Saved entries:

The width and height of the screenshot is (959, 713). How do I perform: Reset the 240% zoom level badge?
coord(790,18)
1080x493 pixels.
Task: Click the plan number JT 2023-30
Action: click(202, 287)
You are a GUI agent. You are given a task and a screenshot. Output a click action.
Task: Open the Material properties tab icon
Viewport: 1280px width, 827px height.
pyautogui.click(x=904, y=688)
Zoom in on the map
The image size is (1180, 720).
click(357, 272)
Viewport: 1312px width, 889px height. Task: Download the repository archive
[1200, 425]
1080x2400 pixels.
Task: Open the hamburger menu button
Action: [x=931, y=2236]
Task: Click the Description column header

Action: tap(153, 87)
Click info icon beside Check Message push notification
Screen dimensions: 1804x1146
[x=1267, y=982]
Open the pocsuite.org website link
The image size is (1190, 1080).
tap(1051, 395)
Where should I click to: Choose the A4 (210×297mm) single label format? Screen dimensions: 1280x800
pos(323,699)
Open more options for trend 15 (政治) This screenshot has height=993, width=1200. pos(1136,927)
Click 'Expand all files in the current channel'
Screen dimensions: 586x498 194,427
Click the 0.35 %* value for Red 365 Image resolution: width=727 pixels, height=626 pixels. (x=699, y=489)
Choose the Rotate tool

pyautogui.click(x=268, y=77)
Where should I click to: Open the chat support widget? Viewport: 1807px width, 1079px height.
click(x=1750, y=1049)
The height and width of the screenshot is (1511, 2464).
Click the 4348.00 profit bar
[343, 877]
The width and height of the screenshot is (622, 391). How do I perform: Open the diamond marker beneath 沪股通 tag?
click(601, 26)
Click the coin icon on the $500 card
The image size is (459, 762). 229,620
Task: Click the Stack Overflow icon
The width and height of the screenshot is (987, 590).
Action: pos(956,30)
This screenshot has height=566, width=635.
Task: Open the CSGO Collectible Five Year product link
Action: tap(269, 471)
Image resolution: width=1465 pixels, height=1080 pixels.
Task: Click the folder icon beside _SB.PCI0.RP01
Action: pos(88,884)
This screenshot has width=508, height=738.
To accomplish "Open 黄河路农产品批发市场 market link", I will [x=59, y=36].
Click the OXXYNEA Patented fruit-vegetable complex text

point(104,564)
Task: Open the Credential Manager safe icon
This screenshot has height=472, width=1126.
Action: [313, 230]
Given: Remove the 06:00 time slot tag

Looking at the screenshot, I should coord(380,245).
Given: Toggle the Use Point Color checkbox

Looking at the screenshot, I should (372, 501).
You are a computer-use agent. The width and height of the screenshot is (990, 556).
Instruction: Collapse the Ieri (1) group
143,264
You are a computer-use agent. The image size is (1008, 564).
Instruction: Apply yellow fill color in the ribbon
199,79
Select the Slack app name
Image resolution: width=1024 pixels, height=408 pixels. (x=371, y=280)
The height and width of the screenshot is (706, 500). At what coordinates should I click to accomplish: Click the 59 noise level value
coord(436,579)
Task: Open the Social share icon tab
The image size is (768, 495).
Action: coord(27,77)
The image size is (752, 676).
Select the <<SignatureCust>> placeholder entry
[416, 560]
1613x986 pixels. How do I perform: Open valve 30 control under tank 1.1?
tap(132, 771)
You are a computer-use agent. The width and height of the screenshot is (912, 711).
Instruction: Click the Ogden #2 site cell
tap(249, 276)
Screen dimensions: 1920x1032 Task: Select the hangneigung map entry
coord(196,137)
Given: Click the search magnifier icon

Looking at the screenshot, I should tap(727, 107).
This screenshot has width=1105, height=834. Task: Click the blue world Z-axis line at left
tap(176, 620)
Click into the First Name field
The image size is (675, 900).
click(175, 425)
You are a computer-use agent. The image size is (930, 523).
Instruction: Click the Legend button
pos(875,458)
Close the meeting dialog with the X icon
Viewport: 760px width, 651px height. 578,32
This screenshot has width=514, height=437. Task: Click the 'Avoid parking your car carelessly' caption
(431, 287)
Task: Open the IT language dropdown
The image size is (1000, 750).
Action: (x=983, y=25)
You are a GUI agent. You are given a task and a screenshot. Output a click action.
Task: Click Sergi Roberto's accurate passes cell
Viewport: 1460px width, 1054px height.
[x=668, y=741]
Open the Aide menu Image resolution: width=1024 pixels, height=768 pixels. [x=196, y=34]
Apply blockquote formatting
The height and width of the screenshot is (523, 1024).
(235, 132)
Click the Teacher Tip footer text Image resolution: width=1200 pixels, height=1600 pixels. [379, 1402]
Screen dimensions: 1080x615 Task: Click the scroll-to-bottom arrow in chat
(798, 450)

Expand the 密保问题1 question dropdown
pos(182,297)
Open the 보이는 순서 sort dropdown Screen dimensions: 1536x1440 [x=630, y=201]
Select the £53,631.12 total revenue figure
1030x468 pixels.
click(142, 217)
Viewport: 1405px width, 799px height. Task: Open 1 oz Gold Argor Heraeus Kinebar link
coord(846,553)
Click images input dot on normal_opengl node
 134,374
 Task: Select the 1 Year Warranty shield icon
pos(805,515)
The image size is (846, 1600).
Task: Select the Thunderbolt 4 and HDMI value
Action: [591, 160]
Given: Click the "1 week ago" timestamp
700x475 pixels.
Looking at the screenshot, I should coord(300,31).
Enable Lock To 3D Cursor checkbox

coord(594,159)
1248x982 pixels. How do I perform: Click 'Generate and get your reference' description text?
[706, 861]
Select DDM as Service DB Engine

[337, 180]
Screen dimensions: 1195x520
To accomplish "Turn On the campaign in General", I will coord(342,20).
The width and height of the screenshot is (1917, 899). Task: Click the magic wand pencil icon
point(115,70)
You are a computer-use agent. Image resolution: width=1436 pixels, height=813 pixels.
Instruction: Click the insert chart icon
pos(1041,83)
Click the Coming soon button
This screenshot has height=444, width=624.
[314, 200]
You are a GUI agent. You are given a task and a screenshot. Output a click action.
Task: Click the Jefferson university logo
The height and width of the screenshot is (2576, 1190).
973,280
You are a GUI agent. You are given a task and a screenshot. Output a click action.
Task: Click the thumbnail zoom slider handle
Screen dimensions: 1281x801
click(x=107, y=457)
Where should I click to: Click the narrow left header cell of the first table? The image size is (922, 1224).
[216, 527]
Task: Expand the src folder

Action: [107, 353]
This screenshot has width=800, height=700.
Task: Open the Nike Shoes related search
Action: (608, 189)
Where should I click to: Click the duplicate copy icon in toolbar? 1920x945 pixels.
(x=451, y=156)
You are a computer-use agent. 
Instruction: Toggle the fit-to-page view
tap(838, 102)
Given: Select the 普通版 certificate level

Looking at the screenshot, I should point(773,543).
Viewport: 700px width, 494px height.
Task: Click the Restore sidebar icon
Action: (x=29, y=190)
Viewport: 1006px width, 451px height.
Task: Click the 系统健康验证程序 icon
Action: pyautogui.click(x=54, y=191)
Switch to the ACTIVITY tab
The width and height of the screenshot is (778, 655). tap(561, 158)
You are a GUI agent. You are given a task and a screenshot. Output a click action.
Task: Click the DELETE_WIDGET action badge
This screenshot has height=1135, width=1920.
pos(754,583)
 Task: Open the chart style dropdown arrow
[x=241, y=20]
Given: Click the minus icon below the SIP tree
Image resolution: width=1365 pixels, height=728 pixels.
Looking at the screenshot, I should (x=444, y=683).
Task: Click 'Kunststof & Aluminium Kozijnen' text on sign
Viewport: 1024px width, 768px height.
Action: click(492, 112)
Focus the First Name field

**Task:** For this exercise, retype each entry from above exactly as it stands.

**Solution below:**
The width and height of the screenshot is (959, 713). How do I perform: Reset the 240% zoom level badge?
coord(790,18)
1080x493 pixels.
Task: Click the plan number JT 2023-30
Action: click(202, 287)
You are a GUI agent. You are given a task and a screenshot. Output a click action.
Task: Open the Material properties tab icon
Viewport: 1280px width, 827px height.
pyautogui.click(x=904, y=688)
Zoom in on the map
The image size is (1180, 720).
click(357, 272)
Viewport: 1312px width, 889px height. Task: Download the repository archive
[1200, 425]
1080x2400 pixels.
Task: Open the hamburger menu button
Action: [x=931, y=2236]
Task: Click the Description column header

Action: tap(153, 87)
Click info icon beside Check Message push notification
Screen dimensions: 1804x1146
[x=1267, y=982]
Open the pocsuite.org website link
The image size is (1190, 1080).
tap(1051, 395)
Where should I click to: Choose the A4 (210×297mm) single label format? Screen dimensions: 1280x800
pos(323,699)
Open more options for trend 15 (政治) This screenshot has height=993, width=1200. pos(1136,927)
Click 'Expand all files in the current channel'
Screen dimensions: 586x498 194,427
Click the 0.35 %* value for Red 365 Image resolution: width=727 pixels, height=626 pixels. (x=699, y=489)
Choose the Rotate tool

pyautogui.click(x=268, y=77)
Where should I click to: Open the chat support widget? Viewport: 1807px width, 1079px height.
click(x=1750, y=1049)
The height and width of the screenshot is (1511, 2464).
Click the 4348.00 profit bar
[343, 877]
The width and height of the screenshot is (622, 391). How do I perform: Open the diamond marker beneath 沪股通 tag?
click(601, 26)
Click the coin icon on the $500 card
The image size is (459, 762). 229,620
Task: Click the Stack Overflow icon
The width and height of the screenshot is (987, 590).
Action: pos(956,30)
This screenshot has height=566, width=635.
Task: Open the CSGO Collectible Five Year product link
Action: tap(269, 471)
Image resolution: width=1465 pixels, height=1080 pixels.
Task: Click the folder icon beside _SB.PCI0.RP01
Action: pos(88,884)
This screenshot has width=508, height=738.
To accomplish "Open 黄河路农产品批发市场 market link", I will [x=59, y=36].
Click the OXXYNEA Patented fruit-vegetable complex text

point(104,564)
Task: Open the Credential Manager safe icon
This screenshot has height=472, width=1126.
Action: [313, 230]
Given: Remove the 06:00 time slot tag

Looking at the screenshot, I should coord(380,245).
Given: Toggle the Use Point Color checkbox

Looking at the screenshot, I should (372, 501).
You are a computer-use agent. The width and height of the screenshot is (990, 556).
Instruction: Collapse the Ieri (1) group
143,264
You are a computer-use agent. The image size is (1008, 564).
Instruction: Apply yellow fill color in the ribbon
199,79
Select the Slack app name
Image resolution: width=1024 pixels, height=408 pixels. (x=371, y=280)
The height and width of the screenshot is (706, 500). At what coordinates should I click to accomplish: Click the 59 noise level value
coord(436,579)
Task: Open the Social share icon tab
The image size is (768, 495).
Action: coord(27,77)
The image size is (752, 676).
Select the <<SignatureCust>> placeholder entry
[416, 560]
1613x986 pixels. How do I perform: Open valve 30 control under tank 1.1?
tap(132, 771)
You are a computer-use agent. The width and height of the screenshot is (912, 711).
Instruction: Click the Ogden #2 site cell
tap(249, 276)
Screen dimensions: 1920x1032 Task: Select the hangneigung map entry
coord(196,137)
Given: Click the search magnifier icon

Looking at the screenshot, I should tap(727, 107).
This screenshot has width=1105, height=834. Task: Click the blue world Z-axis line at left
tap(176, 620)
Click into the First Name field
The image size is (675, 900).
click(175, 425)
You are a computer-use agent. The image size is (930, 523).
Instruction: Click the Legend button
pos(875,458)
Close the meeting dialog with the X icon
Viewport: 760px width, 651px height. 578,32
This screenshot has width=514, height=437. Task: Click the 'Avoid parking your car carelessly' caption
(431, 287)
Task: Open the IT language dropdown
The image size is (1000, 750).
Action: (x=983, y=25)
You are a GUI agent. You are given a task and a screenshot. Output a click action.
Task: Click Sergi Roberto's accurate passes cell
Viewport: 1460px width, 1054px height.
[x=668, y=741]
Open the Aide menu Image resolution: width=1024 pixels, height=768 pixels. [x=196, y=34]
Apply blockquote formatting
The height and width of the screenshot is (523, 1024).
(235, 132)
Click the Teacher Tip footer text Image resolution: width=1200 pixels, height=1600 pixels. [379, 1402]
Screen dimensions: 1080x615 Task: Click the scroll-to-bottom arrow in chat
(798, 450)

Expand the 密保问题1 question dropdown
pos(182,297)
Open the 보이는 순서 sort dropdown Screen dimensions: 1536x1440 [x=630, y=201]
Select the £53,631.12 total revenue figure
1030x468 pixels.
click(142, 217)
Viewport: 1405px width, 799px height. Task: Open 1 oz Gold Argor Heraeus Kinebar link
coord(846,553)
Click images input dot on normal_opengl node
 134,374
 Task: Select the 1 Year Warranty shield icon
pos(805,515)
The image size is (846, 1600).
Task: Select the Thunderbolt 4 and HDMI value
Action: [591, 160]
Given: Click the "1 week ago" timestamp
700x475 pixels.
Looking at the screenshot, I should coord(300,31).
Enable Lock To 3D Cursor checkbox

coord(594,159)
1248x982 pixels. How do I perform: Click 'Generate and get your reference' description text?
[706, 861]
Select DDM as Service DB Engine

[337, 180]
Screen dimensions: 1195x520
To accomplish "Turn On the campaign in General", I will coord(342,20).
The width and height of the screenshot is (1917, 899). Task: Click the magic wand pencil icon
point(115,70)
You are a computer-use agent. Image resolution: width=1436 pixels, height=813 pixels.
Instruction: Click the insert chart icon
pos(1041,83)
Click the Coming soon button
This screenshot has height=444, width=624.
[314, 200]
You are a GUI agent. You are given a task and a screenshot. Output a click action.
Task: Click the Jefferson university logo
The height and width of the screenshot is (2576, 1190).
973,280
You are a GUI agent. You are given a task and a screenshot. Output a click action.
Task: Click the thumbnail zoom slider handle
Screen dimensions: 1281x801
click(x=107, y=457)
Where should I click to: Click the narrow left header cell of the first table? The image size is (922, 1224).
[216, 527]
Task: Expand the src folder

Action: [107, 353]
This screenshot has width=800, height=700.
Task: Open the Nike Shoes related search
Action: (608, 189)
Where should I click to: Click the duplicate copy icon in toolbar? 1920x945 pixels.
(x=451, y=156)
You are a computer-use agent. 
Instruction: Toggle the fit-to-page view
tap(838, 102)
Given: Select the 普通版 certificate level

Looking at the screenshot, I should point(773,543).
Viewport: 700px width, 494px height.
Task: Click the Restore sidebar icon
Action: (x=29, y=190)
Viewport: 1006px width, 451px height.
Task: Click the 系统健康验证程序 icon
Action: pyautogui.click(x=54, y=191)
Switch to the ACTIVITY tab
The width and height of the screenshot is (778, 655). tap(561, 158)
You are a GUI agent. You are given a task and a screenshot. Output a click action.
Task: Click the DELETE_WIDGET action badge
This screenshot has height=1135, width=1920.
pos(754,583)
 Task: Open the chart style dropdown arrow
[x=241, y=20]
Given: Click the minus icon below the SIP tree
Image resolution: width=1365 pixels, height=728 pixels.
Looking at the screenshot, I should (x=444, y=683).
Task: Click 'Kunststof & Aluminium Kozijnen' text on sign
Viewport: 1024px width, 768px height.
Action: click(492, 112)
Focus the First Name field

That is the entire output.